If your hatred of President Trump is such that you can’t refrain from booing him at a ballgame on the evening after the world’s most dangerous terrorist has been eliminated, then, hey, go for it.

But it was not a good look.

It would have been a gracious gesture to lay off the president for just one night, acknowledging that the world is a safer place and because an implacable enemy of the United States (and civilization!) is dead.

The Washington Post, as you know by now, tried to soften the portrait of ISIS monster Abu Bakr al-Baghdadi with an obit originally bearing this headline:

Abu Bakr al-Baghdadi, austere religious scholar at helm of Islamic State, dies at 48.

You’ve got to love this snippet from the obit:

From his teens, he was fascinated with Islamic history and the intricacies of Islamic law. Acquaintances would remember him as a shy, nearsighted youth who liked soccer but preferred to spend his free time at the local mosque.

“He always had religious or other books attached on the back of his bike,” Tariq Hameed, an acquaintance from the same lower-middle-class neighborhood, told a Newsweek interviewer in 2014. The young Ibrahim disdained the Western clothes popular with Samarra’s young men, preferring the traditional prayer cap, beard and white dishdasha robe of the religiously devout, neighbors said.

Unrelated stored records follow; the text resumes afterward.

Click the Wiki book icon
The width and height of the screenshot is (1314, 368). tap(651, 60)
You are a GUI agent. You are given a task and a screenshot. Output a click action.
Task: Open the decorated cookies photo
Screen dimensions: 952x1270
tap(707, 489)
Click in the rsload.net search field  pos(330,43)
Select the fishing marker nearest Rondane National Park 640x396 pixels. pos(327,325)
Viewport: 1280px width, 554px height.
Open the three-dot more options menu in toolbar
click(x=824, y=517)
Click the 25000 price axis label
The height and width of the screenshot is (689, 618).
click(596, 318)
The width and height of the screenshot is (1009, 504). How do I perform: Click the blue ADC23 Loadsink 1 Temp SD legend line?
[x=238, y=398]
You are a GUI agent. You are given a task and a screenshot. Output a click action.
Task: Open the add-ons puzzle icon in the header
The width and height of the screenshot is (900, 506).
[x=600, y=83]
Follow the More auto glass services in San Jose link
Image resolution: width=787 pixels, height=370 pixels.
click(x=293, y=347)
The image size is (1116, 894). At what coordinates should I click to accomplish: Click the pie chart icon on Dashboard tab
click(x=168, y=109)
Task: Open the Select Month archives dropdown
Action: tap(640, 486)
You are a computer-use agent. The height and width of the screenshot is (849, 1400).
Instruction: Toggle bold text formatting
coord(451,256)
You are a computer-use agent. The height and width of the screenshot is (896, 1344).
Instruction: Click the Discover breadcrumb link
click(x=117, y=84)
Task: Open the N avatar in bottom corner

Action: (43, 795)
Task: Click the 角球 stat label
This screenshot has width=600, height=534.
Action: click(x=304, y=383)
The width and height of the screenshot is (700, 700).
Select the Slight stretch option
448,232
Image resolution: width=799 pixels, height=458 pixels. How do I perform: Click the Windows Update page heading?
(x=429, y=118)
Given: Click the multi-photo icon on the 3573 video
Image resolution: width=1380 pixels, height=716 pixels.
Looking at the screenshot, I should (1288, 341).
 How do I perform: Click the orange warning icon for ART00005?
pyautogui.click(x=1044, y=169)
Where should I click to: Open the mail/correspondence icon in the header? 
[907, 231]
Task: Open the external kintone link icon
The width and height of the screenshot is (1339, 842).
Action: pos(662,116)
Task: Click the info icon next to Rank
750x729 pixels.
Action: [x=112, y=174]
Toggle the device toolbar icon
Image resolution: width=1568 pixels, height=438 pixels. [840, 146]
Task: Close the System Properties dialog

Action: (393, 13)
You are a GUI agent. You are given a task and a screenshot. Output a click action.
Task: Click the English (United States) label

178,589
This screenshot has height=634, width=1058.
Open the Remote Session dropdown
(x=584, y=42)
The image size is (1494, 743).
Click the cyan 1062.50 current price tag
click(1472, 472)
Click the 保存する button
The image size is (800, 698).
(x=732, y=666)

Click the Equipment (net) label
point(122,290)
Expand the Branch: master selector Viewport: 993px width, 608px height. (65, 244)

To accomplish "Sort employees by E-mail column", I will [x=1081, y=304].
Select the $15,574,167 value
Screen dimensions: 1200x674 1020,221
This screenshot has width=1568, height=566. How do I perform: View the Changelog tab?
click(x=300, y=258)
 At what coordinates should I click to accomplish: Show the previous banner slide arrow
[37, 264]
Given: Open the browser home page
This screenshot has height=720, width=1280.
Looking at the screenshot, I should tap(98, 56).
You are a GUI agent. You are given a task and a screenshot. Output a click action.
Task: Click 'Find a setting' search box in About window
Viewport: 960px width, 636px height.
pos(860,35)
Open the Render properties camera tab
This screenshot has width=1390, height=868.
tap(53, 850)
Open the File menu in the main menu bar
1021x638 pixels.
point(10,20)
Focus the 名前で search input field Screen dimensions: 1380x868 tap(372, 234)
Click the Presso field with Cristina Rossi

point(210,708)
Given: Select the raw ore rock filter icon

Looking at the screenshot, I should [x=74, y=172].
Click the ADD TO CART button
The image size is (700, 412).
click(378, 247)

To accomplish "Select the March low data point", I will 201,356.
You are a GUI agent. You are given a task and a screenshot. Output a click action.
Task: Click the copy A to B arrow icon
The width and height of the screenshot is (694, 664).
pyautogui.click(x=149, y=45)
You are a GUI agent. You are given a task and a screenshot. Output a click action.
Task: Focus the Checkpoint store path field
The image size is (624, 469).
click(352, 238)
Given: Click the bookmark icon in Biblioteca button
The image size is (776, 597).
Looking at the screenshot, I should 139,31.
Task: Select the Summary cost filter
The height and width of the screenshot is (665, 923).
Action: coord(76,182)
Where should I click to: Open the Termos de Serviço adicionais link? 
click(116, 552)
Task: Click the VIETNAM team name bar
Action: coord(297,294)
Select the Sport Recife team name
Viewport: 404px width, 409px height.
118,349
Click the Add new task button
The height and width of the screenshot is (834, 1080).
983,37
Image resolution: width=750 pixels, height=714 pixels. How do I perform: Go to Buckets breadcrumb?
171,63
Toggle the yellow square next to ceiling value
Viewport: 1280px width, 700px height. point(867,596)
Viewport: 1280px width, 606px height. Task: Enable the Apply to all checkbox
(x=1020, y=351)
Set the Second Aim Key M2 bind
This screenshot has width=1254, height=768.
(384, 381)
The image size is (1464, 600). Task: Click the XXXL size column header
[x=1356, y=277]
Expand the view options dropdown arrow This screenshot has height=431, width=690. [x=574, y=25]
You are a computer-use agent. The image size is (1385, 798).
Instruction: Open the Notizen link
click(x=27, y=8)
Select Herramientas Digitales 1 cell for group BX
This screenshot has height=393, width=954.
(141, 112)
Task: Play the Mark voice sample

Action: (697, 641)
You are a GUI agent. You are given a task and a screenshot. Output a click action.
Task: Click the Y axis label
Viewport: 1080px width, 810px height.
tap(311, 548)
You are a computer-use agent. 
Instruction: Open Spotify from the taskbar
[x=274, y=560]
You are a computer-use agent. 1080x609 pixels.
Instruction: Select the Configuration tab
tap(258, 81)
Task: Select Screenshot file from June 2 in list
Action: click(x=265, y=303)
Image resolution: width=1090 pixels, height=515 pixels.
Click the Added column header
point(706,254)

The London Times is also an anti-Trump paper, but, as Power Line notes, it did a more accurate obituary that serves as a “good reminder of how evil al-Baghdadi was.” Read this obituary(Power Line has it) for a more balanced take on the nearsighted soccer fan who has beheaded thousands of human beings.

Yes, it is true that the President’s announcement of the deed was sometimes less than elegant. Jonathan Tobin captured the atmospherics:

While giving the proper credit to the heroism of the operators who put an end to the career of a murderer and rapist who was one of the planet’s true villains, Trump did the presidential equivalent of an NFL touchdown dance

Pure Trump.

While the president often lacks graciousness in public, he is gutsy.

If our Acela Corridor elites are behaving as they are when the mission succeeds, can you imagine the reaction if it had failed?

Gutsy? Let's make that courgeous in this instance.